## Assigned task
Write back every record verbatim.

** Records for processing follows **

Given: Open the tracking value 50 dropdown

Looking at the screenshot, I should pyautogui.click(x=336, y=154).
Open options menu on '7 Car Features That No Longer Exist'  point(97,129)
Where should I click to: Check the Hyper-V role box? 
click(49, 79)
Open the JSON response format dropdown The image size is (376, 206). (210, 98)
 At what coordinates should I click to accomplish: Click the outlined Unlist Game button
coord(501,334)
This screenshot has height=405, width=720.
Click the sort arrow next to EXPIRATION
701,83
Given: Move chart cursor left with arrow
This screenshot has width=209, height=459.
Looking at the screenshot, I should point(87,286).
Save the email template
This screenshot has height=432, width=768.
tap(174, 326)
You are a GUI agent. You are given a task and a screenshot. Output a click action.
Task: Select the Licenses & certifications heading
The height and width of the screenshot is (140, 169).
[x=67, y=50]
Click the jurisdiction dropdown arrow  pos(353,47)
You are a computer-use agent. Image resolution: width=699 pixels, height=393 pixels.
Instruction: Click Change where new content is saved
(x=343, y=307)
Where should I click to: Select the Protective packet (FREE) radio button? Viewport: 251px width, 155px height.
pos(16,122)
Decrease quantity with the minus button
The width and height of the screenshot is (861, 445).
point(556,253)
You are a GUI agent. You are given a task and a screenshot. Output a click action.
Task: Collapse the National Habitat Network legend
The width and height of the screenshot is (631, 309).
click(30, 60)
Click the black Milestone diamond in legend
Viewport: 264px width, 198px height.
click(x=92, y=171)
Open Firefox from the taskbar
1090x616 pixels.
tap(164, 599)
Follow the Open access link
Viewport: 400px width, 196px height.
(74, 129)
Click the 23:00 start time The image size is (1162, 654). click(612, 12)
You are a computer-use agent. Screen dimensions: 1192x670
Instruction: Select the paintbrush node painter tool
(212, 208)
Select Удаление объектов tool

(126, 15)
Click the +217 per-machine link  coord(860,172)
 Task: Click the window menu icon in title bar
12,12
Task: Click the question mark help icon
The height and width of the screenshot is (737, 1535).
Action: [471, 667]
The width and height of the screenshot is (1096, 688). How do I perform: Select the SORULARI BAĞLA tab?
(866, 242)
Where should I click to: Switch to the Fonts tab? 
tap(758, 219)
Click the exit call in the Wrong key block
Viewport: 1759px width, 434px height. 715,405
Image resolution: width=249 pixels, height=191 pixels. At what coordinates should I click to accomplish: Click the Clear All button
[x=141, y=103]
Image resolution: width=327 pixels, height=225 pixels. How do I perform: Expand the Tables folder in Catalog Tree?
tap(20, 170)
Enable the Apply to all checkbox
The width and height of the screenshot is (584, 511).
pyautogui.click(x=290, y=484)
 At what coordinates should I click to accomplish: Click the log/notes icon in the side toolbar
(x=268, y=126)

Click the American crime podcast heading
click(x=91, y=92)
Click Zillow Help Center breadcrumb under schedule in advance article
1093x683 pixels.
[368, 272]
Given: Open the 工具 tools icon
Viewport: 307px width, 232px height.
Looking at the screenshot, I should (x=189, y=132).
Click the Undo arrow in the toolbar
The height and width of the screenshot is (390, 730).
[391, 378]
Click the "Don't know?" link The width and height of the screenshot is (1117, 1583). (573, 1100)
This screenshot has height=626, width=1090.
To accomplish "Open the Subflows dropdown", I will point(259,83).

** End of Records for processing **

## Solved exercise
Given: Open the tracking value 50 dropdown

Looking at the screenshot, I should pyautogui.click(x=336, y=154).
Open options menu on '7 Car Features That No Longer Exist'  point(97,129)
Where should I click to: Check the Hyper-V role box? 
click(49, 79)
Open the JSON response format dropdown The image size is (376, 206). (210, 98)
 At what coordinates should I click to accomplish: Click the outlined Unlist Game button
coord(501,334)
This screenshot has height=405, width=720.
Click the sort arrow next to EXPIRATION
701,83
Given: Move chart cursor left with arrow
This screenshot has width=209, height=459.
Looking at the screenshot, I should point(87,286).
Save the email template
This screenshot has height=432, width=768.
tap(174, 326)
You are a GUI agent. You are given a task and a screenshot. Output a click action.
Task: Select the Licenses & certifications heading
The height and width of the screenshot is (140, 169).
[x=67, y=50]
Click the jurisdiction dropdown arrow  pos(353,47)
You are a computer-use agent. Image resolution: width=699 pixels, height=393 pixels.
Instruction: Click Change where new content is saved
(x=343, y=307)
Where should I click to: Select the Protective packet (FREE) radio button? Viewport: 251px width, 155px height.
pos(16,122)
Decrease quantity with the minus button
The width and height of the screenshot is (861, 445).
point(556,253)
You are a GUI agent. You are given a task and a screenshot. Output a click action.
Task: Collapse the National Habitat Network legend
The width and height of the screenshot is (631, 309).
click(30, 60)
Click the black Milestone diamond in legend
Viewport: 264px width, 198px height.
click(x=92, y=171)
Open Firefox from the taskbar
1090x616 pixels.
tap(164, 599)
Follow the Open access link
Viewport: 400px width, 196px height.
(74, 129)
Click the 23:00 start time The image size is (1162, 654). click(612, 12)
You are a computer-use agent. Screen dimensions: 1192x670
Instruction: Select the paintbrush node painter tool
(212, 208)
Select Удаление объектов tool

(126, 15)
Click the +217 per-machine link  coord(860,172)
 Task: Click the window menu icon in title bar
12,12
Task: Click the question mark help icon
The height and width of the screenshot is (737, 1535).
Action: [471, 667]
The width and height of the screenshot is (1096, 688). How do I perform: Select the SORULARI BAĞLA tab?
(866, 242)
Where should I click to: Switch to the Fonts tab? 
tap(758, 219)
Click the exit call in the Wrong key block
Viewport: 1759px width, 434px height. 715,405
Image resolution: width=249 pixels, height=191 pixels. At what coordinates should I click to accomplish: Click the Clear All button
[x=141, y=103]
Image resolution: width=327 pixels, height=225 pixels. How do I perform: Expand the Tables folder in Catalog Tree?
tap(20, 170)
Enable the Apply to all checkbox
The width and height of the screenshot is (584, 511).
pyautogui.click(x=290, y=484)
 At what coordinates should I click to accomplish: Click the log/notes icon in the side toolbar
(x=268, y=126)

Click the American crime podcast heading
click(x=91, y=92)
Click Zillow Help Center breadcrumb under schedule in advance article
1093x683 pixels.
[368, 272]
Given: Open the 工具 tools icon
Viewport: 307px width, 232px height.
Looking at the screenshot, I should (x=189, y=132).
Click the Undo arrow in the toolbar
The height and width of the screenshot is (390, 730).
[391, 378]
Click the "Don't know?" link The width and height of the screenshot is (1117, 1583). (573, 1100)
This screenshot has height=626, width=1090.
To accomplish "Open the Subflows dropdown", I will point(259,83).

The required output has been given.